> [WHAT TO DO] Rewrite the lines of the listing that start at the line containing "Given: Click the" and run to its end, replacing "link" with "button" and keeping everything else the same. Leave out the pictures.

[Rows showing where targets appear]
****************

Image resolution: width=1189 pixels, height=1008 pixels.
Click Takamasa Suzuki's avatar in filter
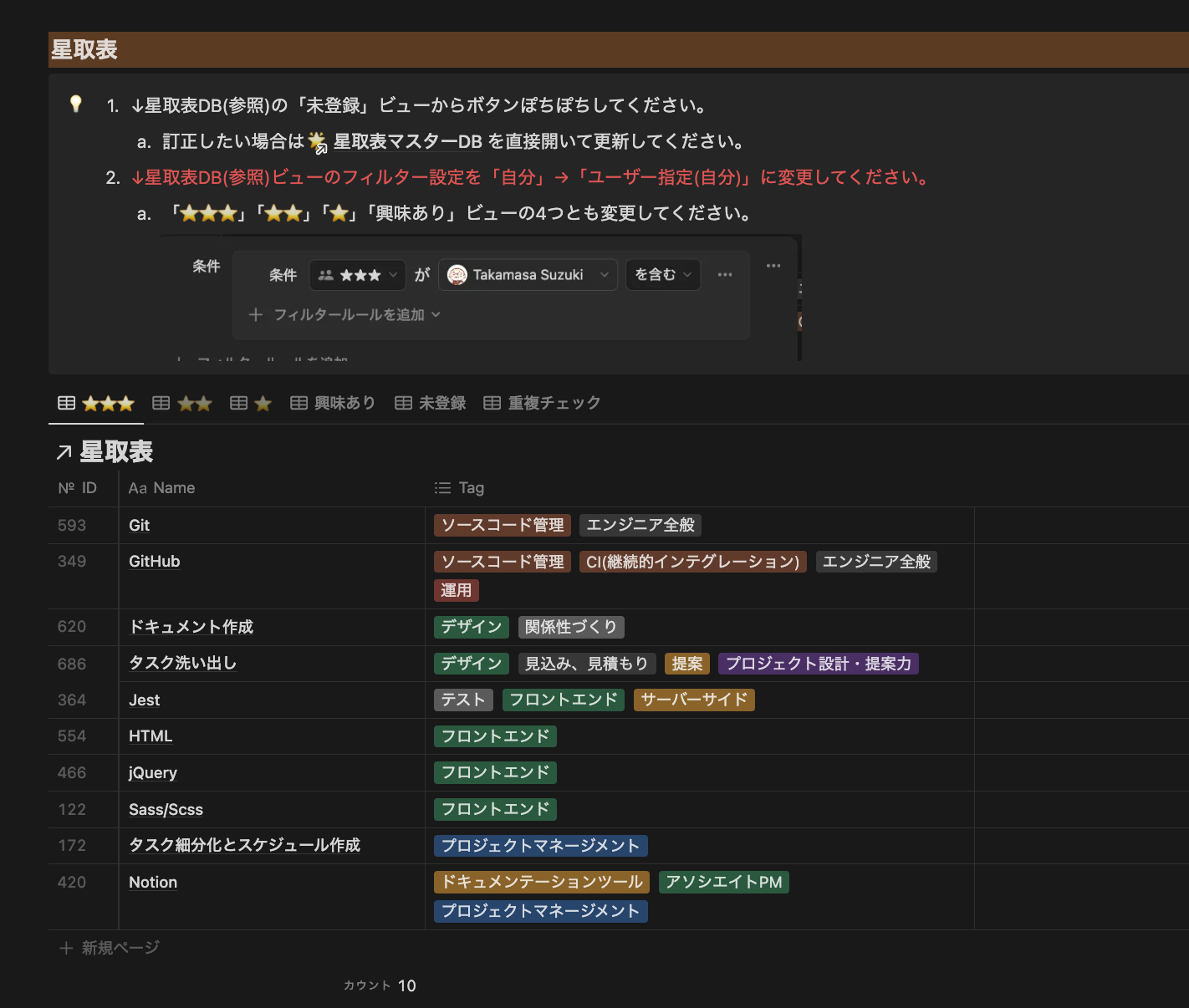click(x=457, y=275)
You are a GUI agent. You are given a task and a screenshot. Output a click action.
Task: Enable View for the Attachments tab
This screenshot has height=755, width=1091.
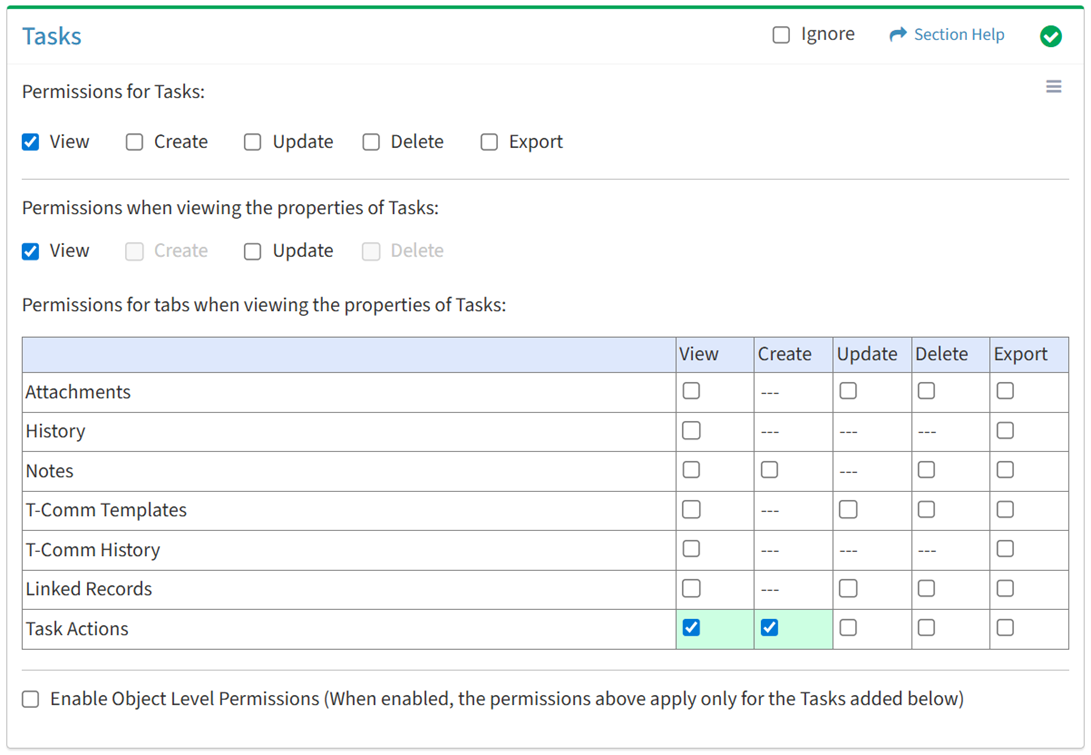pos(691,391)
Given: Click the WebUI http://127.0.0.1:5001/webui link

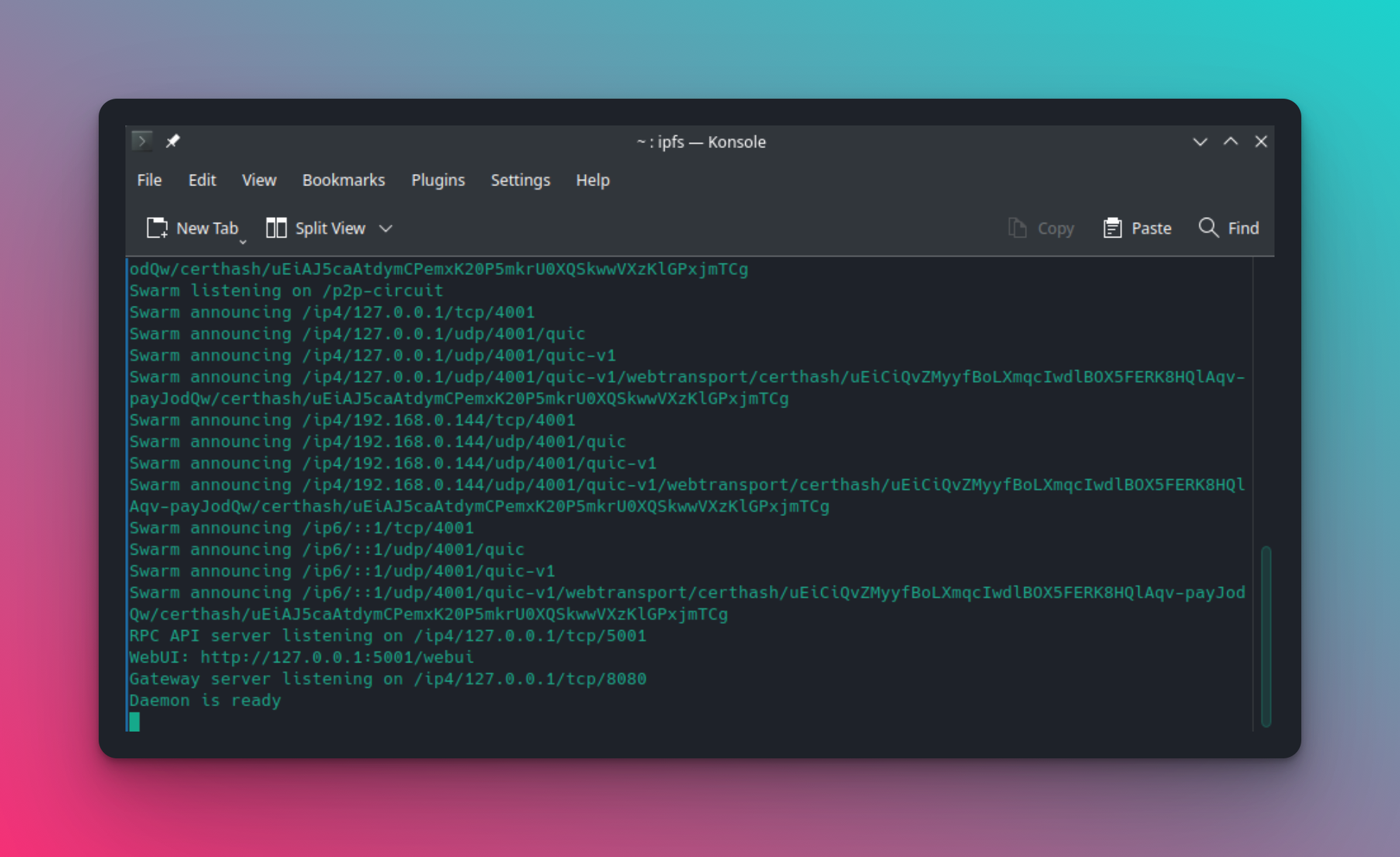Looking at the screenshot, I should pos(336,658).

****************

> [SOLUTION TO THE PROBLEM]
Given: Click the WebUI http://127.0.0.1:5001/webui button

Looking at the screenshot, I should pos(336,658).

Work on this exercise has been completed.